(Supplied records Opens)
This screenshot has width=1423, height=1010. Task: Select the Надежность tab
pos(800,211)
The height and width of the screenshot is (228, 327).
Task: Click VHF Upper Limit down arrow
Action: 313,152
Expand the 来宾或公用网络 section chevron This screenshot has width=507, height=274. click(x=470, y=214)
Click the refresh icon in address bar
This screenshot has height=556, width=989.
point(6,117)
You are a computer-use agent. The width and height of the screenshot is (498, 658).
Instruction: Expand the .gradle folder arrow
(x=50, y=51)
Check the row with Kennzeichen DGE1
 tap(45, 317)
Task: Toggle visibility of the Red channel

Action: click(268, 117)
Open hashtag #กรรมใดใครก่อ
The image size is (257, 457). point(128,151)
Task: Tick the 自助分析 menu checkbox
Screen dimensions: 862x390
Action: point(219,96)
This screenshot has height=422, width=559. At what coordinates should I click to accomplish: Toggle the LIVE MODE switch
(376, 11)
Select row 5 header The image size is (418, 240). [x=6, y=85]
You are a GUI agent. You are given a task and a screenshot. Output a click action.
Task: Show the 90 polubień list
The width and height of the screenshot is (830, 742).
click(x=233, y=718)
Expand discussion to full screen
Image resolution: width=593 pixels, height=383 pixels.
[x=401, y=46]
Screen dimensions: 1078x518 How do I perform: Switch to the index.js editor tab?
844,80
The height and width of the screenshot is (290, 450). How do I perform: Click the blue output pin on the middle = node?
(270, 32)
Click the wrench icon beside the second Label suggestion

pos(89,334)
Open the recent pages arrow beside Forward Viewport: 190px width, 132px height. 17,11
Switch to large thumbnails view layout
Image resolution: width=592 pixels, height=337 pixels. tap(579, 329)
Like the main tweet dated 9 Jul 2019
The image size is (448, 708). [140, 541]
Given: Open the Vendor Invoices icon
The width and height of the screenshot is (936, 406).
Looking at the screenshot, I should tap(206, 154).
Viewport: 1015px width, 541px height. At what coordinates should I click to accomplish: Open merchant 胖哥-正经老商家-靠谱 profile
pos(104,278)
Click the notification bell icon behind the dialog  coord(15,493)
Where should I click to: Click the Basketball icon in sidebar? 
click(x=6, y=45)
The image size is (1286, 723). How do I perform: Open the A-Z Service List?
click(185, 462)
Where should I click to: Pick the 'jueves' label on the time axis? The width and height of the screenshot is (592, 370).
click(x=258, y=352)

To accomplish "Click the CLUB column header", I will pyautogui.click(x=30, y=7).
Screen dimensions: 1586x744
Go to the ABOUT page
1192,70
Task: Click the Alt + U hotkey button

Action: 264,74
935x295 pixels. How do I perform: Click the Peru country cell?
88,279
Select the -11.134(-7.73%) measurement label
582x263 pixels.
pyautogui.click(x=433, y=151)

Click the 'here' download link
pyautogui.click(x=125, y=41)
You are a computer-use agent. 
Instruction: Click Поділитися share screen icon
(Supplied records Closes)
● **Problem to work on**: Your answer should consist of every line from the entries that holds "computer".

● **Answer section**:
You are a computer-use agent. The width and height of the screenshot is (498, 658).
You are a computer-use agent. 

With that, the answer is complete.